--- Records to use ---

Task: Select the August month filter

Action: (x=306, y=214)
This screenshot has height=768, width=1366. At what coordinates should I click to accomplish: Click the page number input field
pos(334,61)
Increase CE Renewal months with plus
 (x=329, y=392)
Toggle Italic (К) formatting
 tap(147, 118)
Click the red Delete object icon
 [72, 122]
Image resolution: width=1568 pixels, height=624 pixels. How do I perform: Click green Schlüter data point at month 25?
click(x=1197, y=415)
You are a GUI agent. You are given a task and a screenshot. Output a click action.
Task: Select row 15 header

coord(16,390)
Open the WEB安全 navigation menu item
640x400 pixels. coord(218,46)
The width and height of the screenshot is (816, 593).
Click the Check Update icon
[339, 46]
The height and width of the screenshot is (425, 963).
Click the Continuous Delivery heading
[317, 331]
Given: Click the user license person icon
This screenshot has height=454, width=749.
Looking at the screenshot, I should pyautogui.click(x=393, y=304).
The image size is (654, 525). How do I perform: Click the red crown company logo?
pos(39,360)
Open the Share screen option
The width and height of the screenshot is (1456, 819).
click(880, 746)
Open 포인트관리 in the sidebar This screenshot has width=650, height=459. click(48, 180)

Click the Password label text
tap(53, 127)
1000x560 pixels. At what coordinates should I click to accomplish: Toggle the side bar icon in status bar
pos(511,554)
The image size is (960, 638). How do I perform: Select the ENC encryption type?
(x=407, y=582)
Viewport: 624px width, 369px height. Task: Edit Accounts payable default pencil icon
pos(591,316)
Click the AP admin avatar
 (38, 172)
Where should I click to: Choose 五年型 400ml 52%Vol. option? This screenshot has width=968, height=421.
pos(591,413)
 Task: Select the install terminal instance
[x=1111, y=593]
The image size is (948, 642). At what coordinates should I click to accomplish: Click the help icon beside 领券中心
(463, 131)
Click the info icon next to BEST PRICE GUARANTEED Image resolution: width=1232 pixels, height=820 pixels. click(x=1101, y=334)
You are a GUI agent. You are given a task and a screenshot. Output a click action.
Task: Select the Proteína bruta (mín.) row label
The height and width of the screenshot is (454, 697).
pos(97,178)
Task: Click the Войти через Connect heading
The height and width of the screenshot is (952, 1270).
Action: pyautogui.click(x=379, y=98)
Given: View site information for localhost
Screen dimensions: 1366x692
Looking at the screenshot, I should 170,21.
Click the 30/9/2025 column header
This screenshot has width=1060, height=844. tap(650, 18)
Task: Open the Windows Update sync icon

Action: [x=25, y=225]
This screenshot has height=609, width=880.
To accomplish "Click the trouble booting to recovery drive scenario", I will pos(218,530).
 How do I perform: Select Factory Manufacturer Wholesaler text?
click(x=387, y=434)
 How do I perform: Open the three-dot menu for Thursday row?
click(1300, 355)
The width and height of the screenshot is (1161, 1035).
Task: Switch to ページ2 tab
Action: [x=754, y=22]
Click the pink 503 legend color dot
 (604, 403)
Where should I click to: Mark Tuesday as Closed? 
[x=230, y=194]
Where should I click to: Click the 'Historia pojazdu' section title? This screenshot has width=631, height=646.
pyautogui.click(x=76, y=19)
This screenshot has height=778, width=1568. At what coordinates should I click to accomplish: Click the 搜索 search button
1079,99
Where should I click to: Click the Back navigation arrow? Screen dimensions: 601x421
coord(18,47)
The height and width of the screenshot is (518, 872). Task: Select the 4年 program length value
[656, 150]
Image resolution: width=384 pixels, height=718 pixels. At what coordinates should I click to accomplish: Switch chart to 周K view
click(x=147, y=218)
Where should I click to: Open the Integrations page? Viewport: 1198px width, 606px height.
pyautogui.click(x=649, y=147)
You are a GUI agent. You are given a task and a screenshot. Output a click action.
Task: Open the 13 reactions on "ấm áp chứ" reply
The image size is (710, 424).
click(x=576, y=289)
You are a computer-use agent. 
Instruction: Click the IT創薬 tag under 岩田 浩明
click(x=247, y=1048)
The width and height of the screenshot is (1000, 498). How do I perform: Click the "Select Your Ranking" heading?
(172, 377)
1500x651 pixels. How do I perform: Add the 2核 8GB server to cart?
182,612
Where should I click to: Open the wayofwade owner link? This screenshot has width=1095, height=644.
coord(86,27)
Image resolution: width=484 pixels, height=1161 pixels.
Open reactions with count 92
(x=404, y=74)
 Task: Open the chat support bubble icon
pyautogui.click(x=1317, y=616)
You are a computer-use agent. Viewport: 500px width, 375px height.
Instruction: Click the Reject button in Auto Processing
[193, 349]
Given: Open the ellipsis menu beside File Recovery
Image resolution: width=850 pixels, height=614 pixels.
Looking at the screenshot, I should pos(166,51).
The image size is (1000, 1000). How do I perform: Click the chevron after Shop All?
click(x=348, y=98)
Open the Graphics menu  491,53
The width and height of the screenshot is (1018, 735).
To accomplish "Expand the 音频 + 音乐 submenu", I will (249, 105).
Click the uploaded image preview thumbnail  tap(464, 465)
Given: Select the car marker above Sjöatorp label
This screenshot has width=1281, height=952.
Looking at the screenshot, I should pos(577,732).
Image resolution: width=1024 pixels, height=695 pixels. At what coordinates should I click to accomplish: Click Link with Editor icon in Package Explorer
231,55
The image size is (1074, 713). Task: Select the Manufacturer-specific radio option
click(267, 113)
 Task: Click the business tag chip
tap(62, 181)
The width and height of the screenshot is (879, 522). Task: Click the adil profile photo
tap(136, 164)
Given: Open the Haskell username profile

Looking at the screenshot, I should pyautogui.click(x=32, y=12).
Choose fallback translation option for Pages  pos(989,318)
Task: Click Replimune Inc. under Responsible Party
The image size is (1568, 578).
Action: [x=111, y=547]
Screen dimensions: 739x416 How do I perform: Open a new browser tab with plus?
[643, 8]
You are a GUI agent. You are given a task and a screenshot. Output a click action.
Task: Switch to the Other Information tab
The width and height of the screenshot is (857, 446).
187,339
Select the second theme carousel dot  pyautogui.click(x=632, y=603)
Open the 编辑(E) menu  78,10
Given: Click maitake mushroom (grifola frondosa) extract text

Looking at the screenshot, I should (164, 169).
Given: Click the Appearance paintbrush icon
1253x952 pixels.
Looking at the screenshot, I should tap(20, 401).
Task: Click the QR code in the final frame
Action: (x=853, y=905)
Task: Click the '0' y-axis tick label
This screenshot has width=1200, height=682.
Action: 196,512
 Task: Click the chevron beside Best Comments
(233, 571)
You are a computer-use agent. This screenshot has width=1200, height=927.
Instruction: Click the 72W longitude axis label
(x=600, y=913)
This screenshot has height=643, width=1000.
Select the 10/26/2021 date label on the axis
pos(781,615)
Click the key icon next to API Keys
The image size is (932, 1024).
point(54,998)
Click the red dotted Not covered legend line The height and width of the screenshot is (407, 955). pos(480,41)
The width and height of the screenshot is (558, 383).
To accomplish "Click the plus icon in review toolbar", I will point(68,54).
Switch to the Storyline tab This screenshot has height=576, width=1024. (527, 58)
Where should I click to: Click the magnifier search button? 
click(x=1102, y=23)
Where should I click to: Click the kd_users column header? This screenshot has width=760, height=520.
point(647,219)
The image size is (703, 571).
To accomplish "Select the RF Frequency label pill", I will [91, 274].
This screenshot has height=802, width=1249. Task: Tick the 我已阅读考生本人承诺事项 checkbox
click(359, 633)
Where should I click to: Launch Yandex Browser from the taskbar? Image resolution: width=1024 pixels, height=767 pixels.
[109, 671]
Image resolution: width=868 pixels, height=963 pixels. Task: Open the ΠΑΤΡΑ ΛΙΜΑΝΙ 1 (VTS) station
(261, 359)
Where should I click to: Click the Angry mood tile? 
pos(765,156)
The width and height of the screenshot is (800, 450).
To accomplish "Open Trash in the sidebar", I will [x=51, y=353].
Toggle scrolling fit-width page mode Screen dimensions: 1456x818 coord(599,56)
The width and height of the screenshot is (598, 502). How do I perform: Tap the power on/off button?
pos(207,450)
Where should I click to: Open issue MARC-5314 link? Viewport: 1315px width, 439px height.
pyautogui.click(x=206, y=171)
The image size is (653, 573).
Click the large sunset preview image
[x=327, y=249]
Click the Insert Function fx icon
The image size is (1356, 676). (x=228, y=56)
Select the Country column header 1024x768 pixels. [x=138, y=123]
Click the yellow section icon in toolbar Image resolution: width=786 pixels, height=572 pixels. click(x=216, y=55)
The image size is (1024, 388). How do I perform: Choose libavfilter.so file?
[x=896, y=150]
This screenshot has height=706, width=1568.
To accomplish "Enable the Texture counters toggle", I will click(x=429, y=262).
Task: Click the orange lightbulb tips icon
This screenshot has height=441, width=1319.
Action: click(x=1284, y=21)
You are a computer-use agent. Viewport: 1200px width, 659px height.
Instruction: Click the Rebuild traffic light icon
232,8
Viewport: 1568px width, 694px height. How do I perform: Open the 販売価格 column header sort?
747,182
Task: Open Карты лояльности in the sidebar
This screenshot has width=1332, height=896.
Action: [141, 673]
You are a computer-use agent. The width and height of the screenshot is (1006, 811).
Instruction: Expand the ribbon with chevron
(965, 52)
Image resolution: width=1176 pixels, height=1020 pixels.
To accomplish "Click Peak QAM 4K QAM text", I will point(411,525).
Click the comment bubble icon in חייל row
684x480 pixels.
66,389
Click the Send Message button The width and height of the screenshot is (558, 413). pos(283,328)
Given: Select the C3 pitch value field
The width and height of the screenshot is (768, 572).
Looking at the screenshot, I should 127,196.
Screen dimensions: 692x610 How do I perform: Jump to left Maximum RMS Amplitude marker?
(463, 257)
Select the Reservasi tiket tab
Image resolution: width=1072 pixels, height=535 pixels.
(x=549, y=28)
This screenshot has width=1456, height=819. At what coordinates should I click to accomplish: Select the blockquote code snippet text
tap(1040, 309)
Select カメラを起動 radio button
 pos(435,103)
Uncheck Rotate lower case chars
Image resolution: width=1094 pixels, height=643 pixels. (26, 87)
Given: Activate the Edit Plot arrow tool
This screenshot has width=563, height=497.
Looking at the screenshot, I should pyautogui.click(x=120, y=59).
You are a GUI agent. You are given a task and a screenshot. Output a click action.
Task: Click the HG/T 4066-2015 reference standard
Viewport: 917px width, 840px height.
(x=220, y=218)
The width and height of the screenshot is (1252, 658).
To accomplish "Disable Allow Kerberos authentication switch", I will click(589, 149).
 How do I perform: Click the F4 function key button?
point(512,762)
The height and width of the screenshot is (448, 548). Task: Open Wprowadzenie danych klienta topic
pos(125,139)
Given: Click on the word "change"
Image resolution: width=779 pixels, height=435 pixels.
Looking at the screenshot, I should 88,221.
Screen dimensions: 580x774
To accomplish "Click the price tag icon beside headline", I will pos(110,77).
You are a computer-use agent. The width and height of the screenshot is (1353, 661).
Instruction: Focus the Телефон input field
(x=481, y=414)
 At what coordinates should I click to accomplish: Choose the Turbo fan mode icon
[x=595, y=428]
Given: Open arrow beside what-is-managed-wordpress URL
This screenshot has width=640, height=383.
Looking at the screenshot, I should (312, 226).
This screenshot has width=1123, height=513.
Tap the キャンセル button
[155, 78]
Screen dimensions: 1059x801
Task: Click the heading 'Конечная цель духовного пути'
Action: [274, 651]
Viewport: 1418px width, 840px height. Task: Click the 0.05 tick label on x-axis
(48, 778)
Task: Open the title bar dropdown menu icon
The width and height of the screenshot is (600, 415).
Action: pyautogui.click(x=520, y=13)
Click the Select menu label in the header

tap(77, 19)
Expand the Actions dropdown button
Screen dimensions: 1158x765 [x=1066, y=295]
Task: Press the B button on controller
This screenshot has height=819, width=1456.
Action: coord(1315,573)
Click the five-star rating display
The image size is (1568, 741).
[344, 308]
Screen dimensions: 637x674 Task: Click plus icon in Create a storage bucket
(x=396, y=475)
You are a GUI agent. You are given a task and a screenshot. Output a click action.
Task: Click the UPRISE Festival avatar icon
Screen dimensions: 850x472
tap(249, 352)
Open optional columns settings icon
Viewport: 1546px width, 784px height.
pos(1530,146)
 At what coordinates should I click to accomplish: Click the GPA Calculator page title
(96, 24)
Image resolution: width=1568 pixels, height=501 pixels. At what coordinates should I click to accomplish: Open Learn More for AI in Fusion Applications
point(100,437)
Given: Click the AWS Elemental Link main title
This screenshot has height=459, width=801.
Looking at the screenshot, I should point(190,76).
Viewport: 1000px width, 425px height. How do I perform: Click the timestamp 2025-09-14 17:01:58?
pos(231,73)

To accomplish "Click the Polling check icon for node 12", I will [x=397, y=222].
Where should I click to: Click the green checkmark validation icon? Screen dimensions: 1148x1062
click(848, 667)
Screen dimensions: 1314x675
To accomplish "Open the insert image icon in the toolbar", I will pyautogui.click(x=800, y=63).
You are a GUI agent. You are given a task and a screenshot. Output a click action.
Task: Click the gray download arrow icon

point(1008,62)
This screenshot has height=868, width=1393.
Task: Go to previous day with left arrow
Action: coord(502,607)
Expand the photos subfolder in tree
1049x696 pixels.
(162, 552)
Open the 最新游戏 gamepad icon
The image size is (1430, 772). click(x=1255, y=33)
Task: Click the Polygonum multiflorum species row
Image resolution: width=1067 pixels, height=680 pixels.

---

Your objective:
Match on "sidebar" and report each line of the data above that has it.

Task result:
Open 포인트관리 in the sidebar This screenshot has width=650, height=459. click(48, 180)
To accomplish "Open Trash in the sidebar", I will [x=51, y=353].
Task: Open Карты лояльности in the sidebar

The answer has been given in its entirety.